▶ **Information supplied**
============================================================

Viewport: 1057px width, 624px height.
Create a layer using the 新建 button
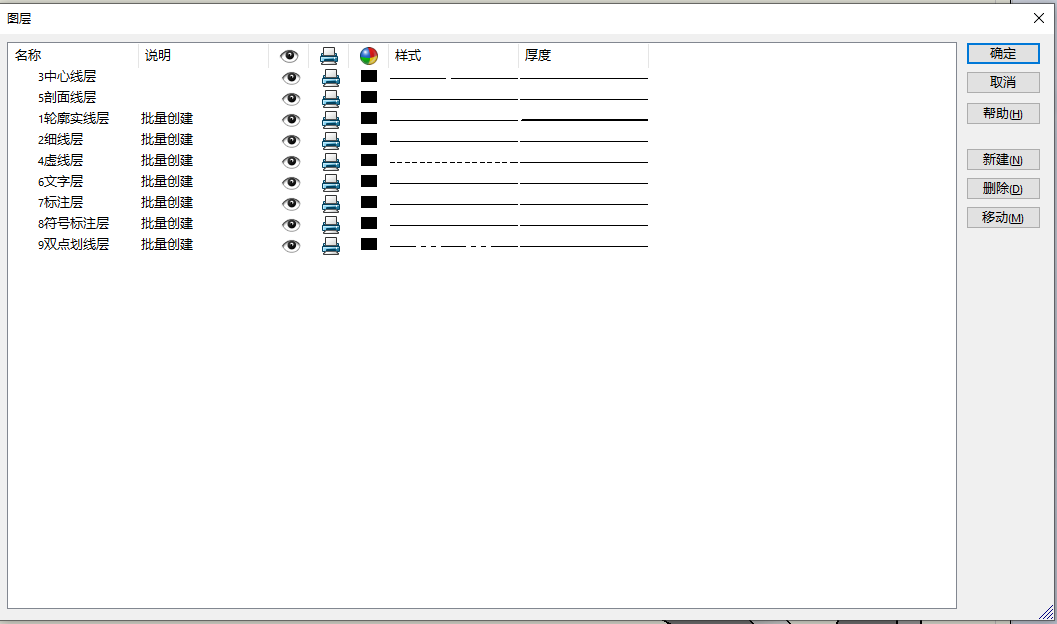[x=1003, y=159]
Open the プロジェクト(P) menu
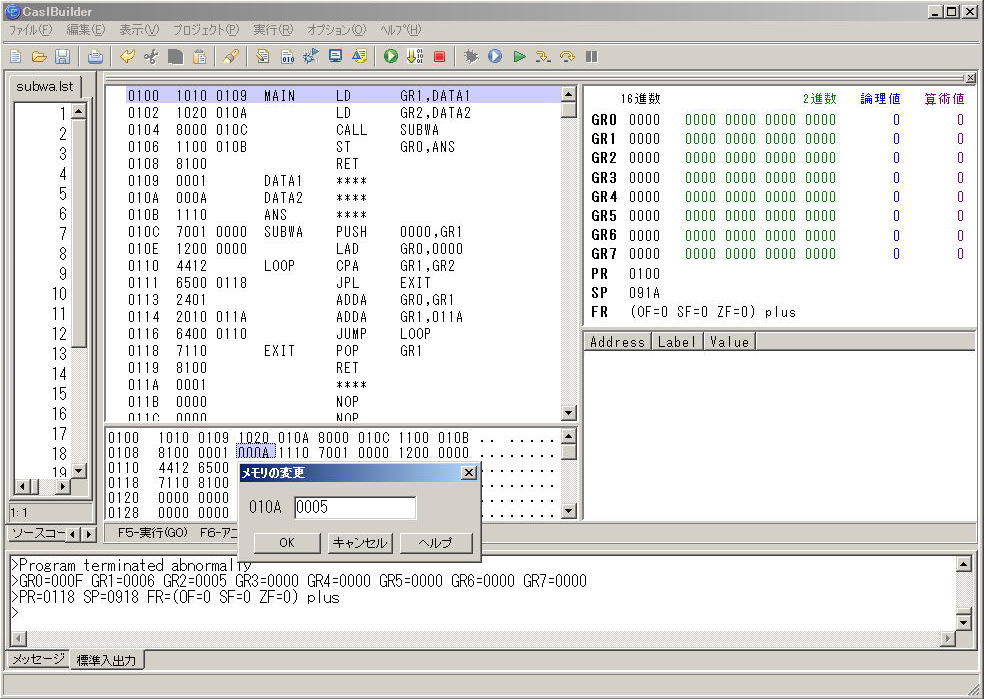Viewport: 984px width, 699px height. click(205, 30)
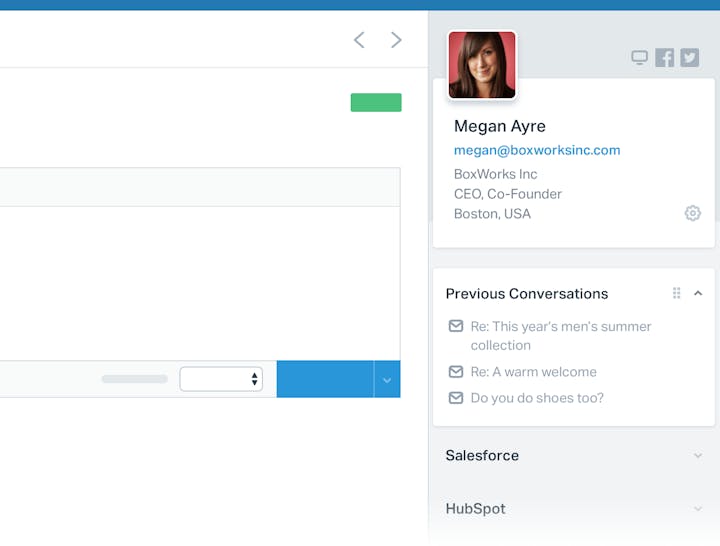720x546 pixels.
Task: Click the large blue send button
Action: [324, 379]
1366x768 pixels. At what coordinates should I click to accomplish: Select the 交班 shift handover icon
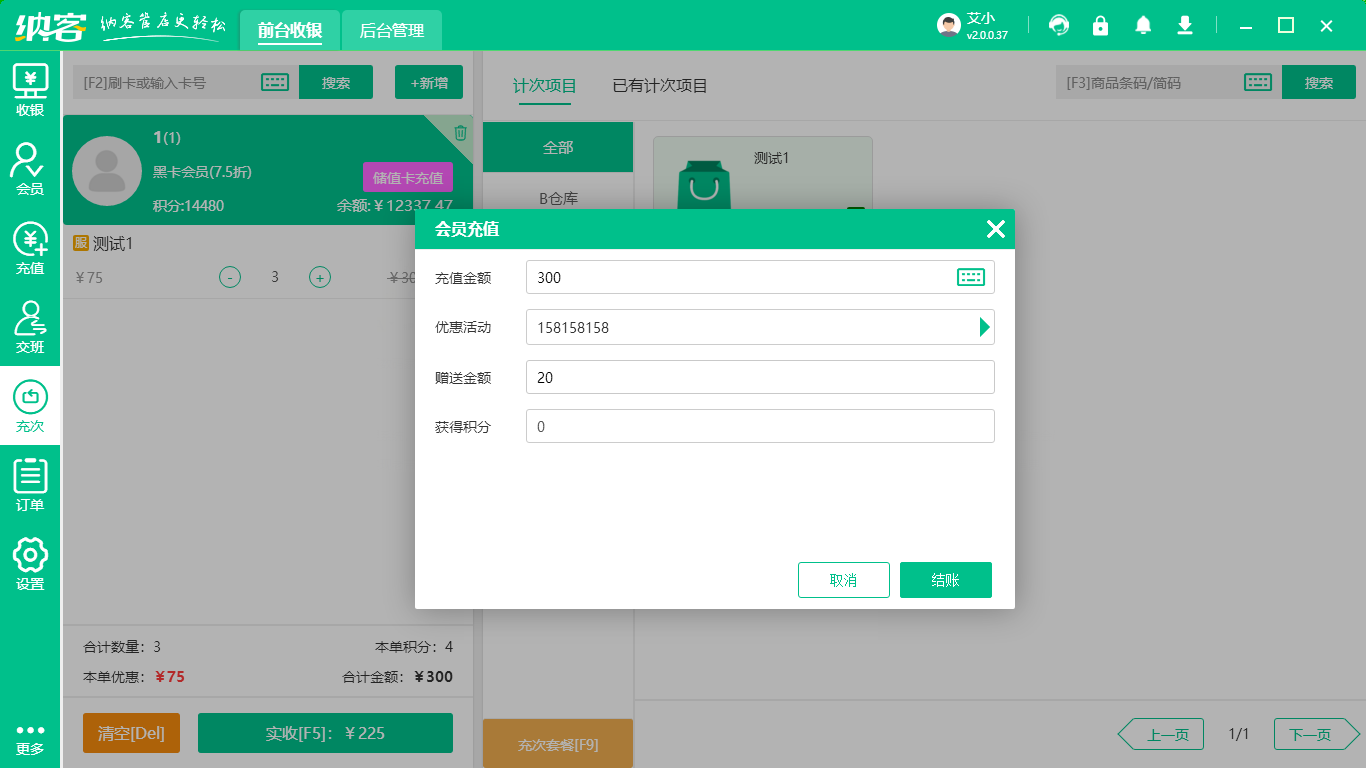click(30, 327)
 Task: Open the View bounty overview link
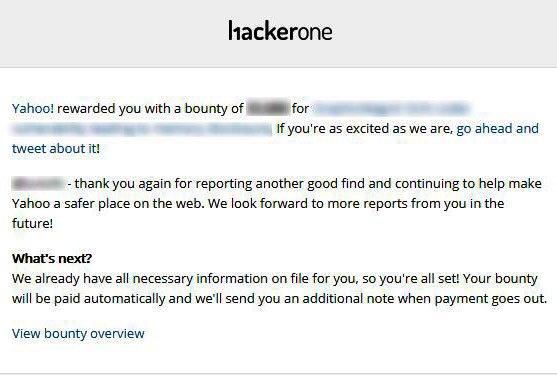coord(78,333)
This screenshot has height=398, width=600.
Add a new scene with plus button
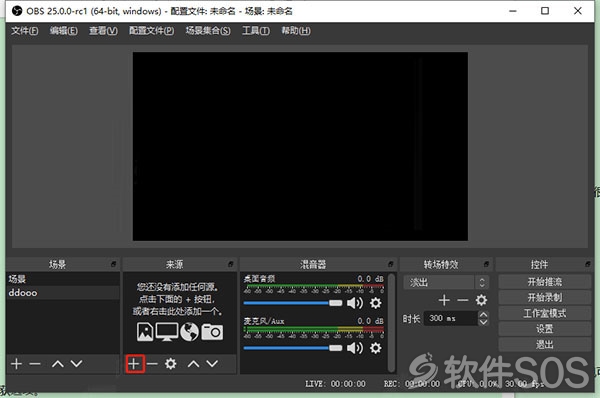tap(16, 364)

============================================================

Reproduce the data word for word, starting at the line that contains "Open the プロジェクト(P) menu" and continuing through the last line of the data. Leave the pictures out.

▶ **Response for this exercise**
Open the プロジェクト(P) menu
Viewport: 984px width, 699px height. click(205, 30)
720x546 pixels.
Task: Click the large blue send button
Action: [324, 379]
1366x768 pixels. At what coordinates should I click to accomplish: Select the 交班 shift handover icon
click(30, 327)
 Task: Open the View bounty overview link
coord(78,333)
This screenshot has height=398, width=600.
Add a new scene with plus button
tap(16, 364)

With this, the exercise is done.